‘Europa’, the first UK show to survey the career of Emily Jacir, opens with a photograph of Palestinian translator and scholar Wael Zuaiter. It shows his body awkwardly slumped on a street in Rome, following his assassination by Israeli Mossad agents in 1972. This is the distressing start to a sprawling research project into the life of Zuaiter, ‘Material for a Film’, which Jacir has been working on for over a decade. The materials, for an as-yet-unrealised film, make up the sort of idiosyncratic archive that can only come from a project that has become an obsession. It lingers over seemingly inconsequential details, and gets lost in the maze of human memory. We see a brief flash of Zuaiter in a scene from ‘The Pink Panther’, here stripped of the anonymity usually afforded to film extras. We also see loose pages from his copy of ‘The Divine Comedy’, folded and secreted in an envelope. One page would take him so long, we’re told, that carrying the entire book was unnecessary.

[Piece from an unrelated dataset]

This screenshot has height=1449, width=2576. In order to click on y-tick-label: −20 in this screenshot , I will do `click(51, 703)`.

It’s these personal details – ones that would be of no interest to a police investigation – that prevent ‘Material for a Film’ from feeling like an evidence room. Instead Jacir shapes an emotional, and perhaps idealised, portrait of Zuaiter, made entirely from documents. While there’s no shortage of what could be considered evidence – one sheet of paper even lists the names of Zuaiter’s assassins – Jacir sketches a likeness rather than a legal case. The visitor is encouraged to spend time with the materials, in order to form their own conclusions on Zuaiter. As with most of Jacir’s work, the more we’re willing to put in, the more we’re likely to find in return.

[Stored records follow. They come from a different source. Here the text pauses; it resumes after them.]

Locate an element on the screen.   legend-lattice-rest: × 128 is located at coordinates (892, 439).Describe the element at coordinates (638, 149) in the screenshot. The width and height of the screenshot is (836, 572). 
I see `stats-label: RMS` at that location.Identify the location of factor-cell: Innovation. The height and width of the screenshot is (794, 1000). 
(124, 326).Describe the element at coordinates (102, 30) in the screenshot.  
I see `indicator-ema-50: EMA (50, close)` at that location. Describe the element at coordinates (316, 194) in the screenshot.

A sense of the archive’s often-ambiguous connection to history can be felt throughout the show. ‘ex libris’ brings together enlarged reproductions of book colophons, covering the walls of the upstairs gallery. Taken from books categorised as “abandoned property” in the Jewish National Library in Jerusalem, they were once part of the Palestinian public collection. They are striking in their variety and they reveal as much in isolation as in a collection. Small bureaucratic details – handwritten inscriptions and ink stamps – reveal a turbulent past. One stamp declares the book to be the property of the ‘Government of Palestine’, while another reads ‘British Council Library’.

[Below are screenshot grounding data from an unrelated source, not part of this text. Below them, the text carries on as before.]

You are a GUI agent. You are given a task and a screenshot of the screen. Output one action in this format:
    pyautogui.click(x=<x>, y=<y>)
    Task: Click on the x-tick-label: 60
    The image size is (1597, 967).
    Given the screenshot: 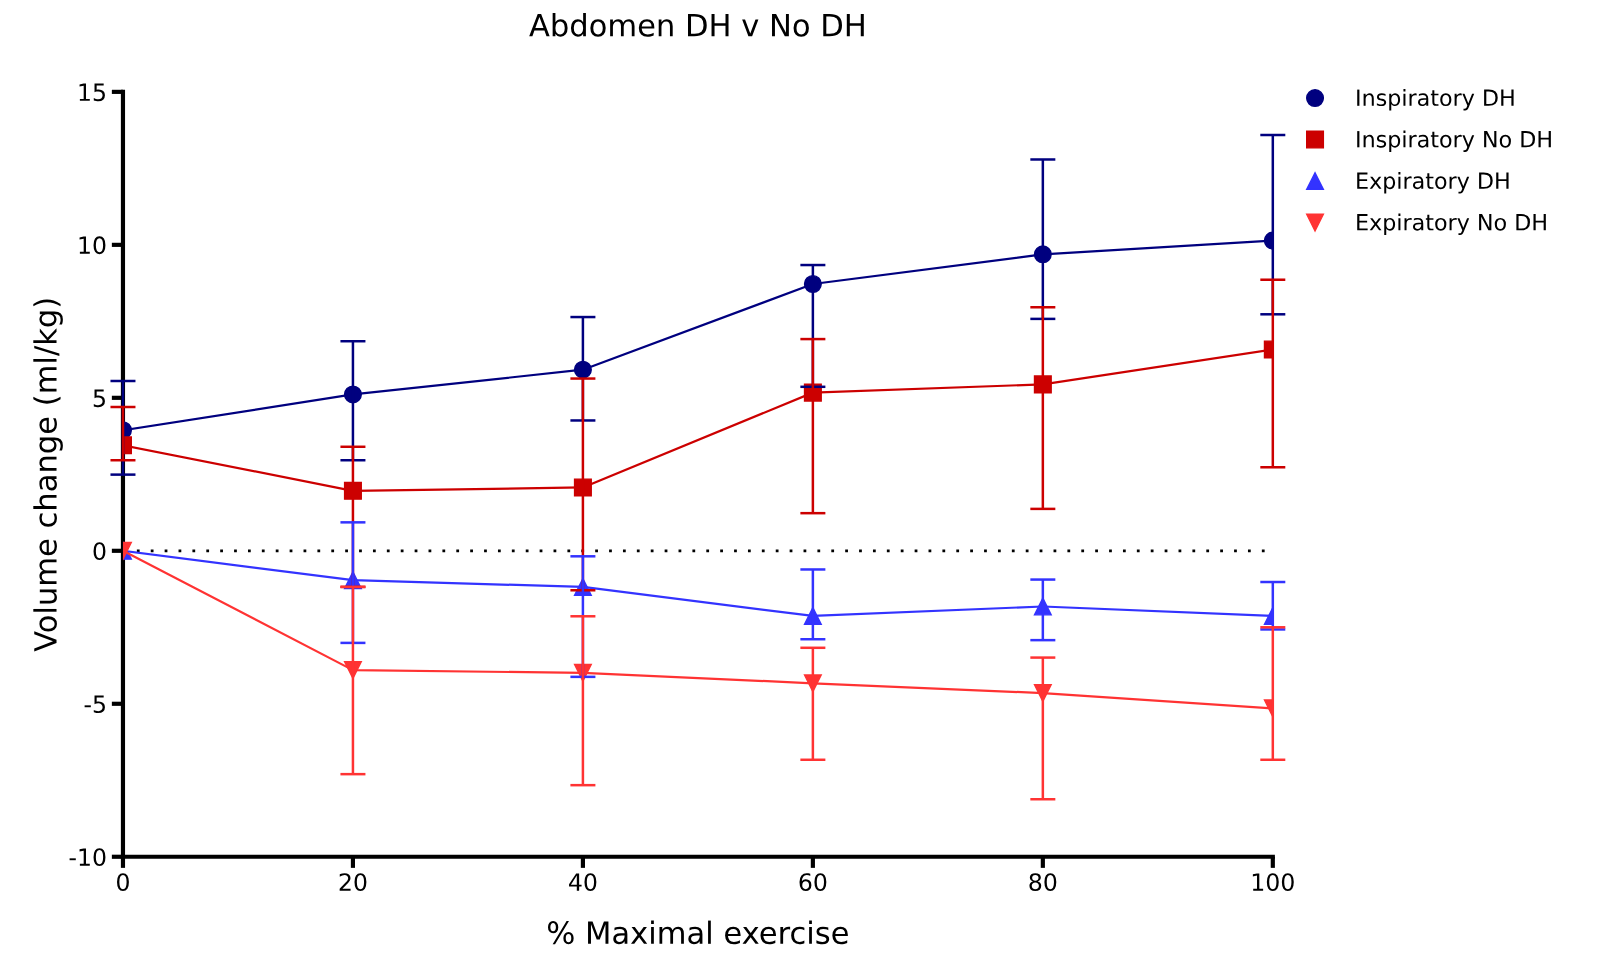 What is the action you would take?
    pyautogui.click(x=813, y=882)
    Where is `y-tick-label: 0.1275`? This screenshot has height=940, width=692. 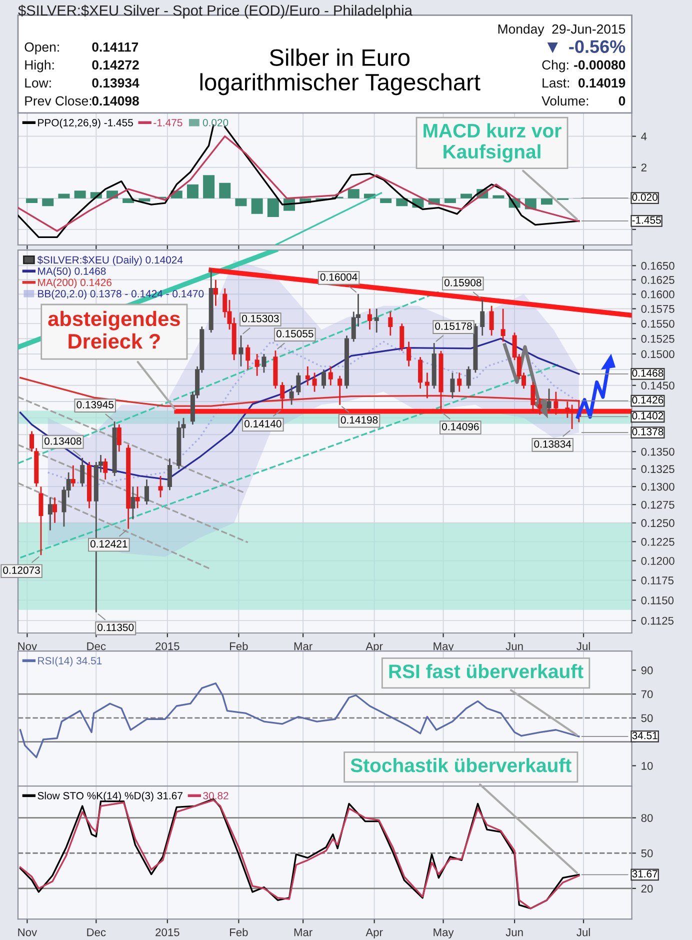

Jacir is Palestinian-born but also has claims to other places: she received her art education in the US, and has lived in Riyadh, Linz and Rome. It is perhaps inevitable, then, that much of the show also deals with issues of translation. ‘stazione’ is translation at its most literal: an unrealised plan to create Arabic signage for each vaporetto on Venice’s Grand Canal. The refusal of permission by the Venetian authorities is as much a part of the work as Jacir’s intended signage. ‘stazione’ points to Jacir’s desire to go beyond representation towards direct intervention. Her politics – antagonistic, disruptive, even humorous – vibrate throughout the show with a sense of urgency.